When the group was over and people left the room to take a break I went to the bathroom and cut my arm. That kind of helped.

So I feel like I realized/figured out some stuff during the group and maybe let out some pain. But I don’t know what I am supposed to do with that information. It doesn’t fix my body image issues or my shame. It doesn’t provide me with compassion from others. It just brought all this hurt to the surface. Now what?

Whatever It Takes

I’m starting a partial hospitalization program tomorrow. I was in the same program a little over 6 months ago. It was helpful then and I’m sure it will be helpful again.

I will be there from 830 am to about 4 pm each day. I’ll be assigned to a social worker and see a psychiatrist. Most of the day will be spent in group therapy.

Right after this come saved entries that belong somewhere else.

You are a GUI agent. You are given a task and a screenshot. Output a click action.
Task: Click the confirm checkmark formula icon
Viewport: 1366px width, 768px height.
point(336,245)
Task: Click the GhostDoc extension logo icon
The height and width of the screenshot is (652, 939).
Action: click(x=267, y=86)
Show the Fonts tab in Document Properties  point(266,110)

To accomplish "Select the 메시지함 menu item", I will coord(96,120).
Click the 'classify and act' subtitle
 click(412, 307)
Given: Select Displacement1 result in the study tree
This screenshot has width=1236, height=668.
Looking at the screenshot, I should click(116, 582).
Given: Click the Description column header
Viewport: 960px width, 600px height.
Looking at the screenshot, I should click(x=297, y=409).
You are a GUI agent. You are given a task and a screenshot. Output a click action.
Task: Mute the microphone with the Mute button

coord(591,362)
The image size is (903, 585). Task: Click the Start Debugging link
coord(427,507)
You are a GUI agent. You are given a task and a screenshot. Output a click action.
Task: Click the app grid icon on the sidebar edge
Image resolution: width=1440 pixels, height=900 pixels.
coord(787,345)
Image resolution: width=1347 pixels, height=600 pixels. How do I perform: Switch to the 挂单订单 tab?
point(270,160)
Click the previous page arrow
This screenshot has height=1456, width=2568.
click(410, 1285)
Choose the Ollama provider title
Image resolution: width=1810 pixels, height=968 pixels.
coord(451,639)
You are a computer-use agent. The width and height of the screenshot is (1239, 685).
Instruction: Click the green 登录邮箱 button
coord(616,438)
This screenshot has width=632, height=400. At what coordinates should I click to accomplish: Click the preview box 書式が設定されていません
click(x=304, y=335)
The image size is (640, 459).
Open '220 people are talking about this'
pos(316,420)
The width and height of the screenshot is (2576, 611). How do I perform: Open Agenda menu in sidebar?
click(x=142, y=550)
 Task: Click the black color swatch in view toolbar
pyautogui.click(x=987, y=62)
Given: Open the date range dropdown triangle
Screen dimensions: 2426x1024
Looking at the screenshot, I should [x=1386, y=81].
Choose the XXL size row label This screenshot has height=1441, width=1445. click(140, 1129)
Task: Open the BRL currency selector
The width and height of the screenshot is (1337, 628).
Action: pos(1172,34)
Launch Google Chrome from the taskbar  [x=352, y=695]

I think it will be great to go back there. But I feel like I don’t have the energy/motivation to drag myself out of bed in the morning and drive there. So weird how my thoughts and feelings don’t match. But that’s like 90% of my problem, right?

Last time I didn’t have a great attitude when I started. I was scared and miserable and my only experience with group therapy had been negative. My boyfriend and closest friend were both out of town so I was kind of without support. But after a few days, I was fully invested. I felt safe with the other people there and was ready to work hard on getting better. I was not ready to be done when I was discharged. It felt like I belonged there, like that was where I needed to be–in a place where the only focus was getting better for 7 straight hours.

I hope that this time will be even more effective since I will be going in with a more receptive attitude. I also have a therapist already so I’ll have follow-up appointments. Plus I think I definitely need a med change and I really liked the psychiatrist on staff last time I was there.

I know that my life over the past year, especially the past 6 months, has shown me that I have to make my mental health my top priority. That might mean scaling down to part-time at work after that partial hospitalization program. It might mean putting off applying to grad school. But I can’t keep going the way I have been lately. I can’t put a band-aid on my illness until I’m okay enough to go back to work only to fall apart again in a month or two.

I want to get better so badly. I’ll do whatever I have to.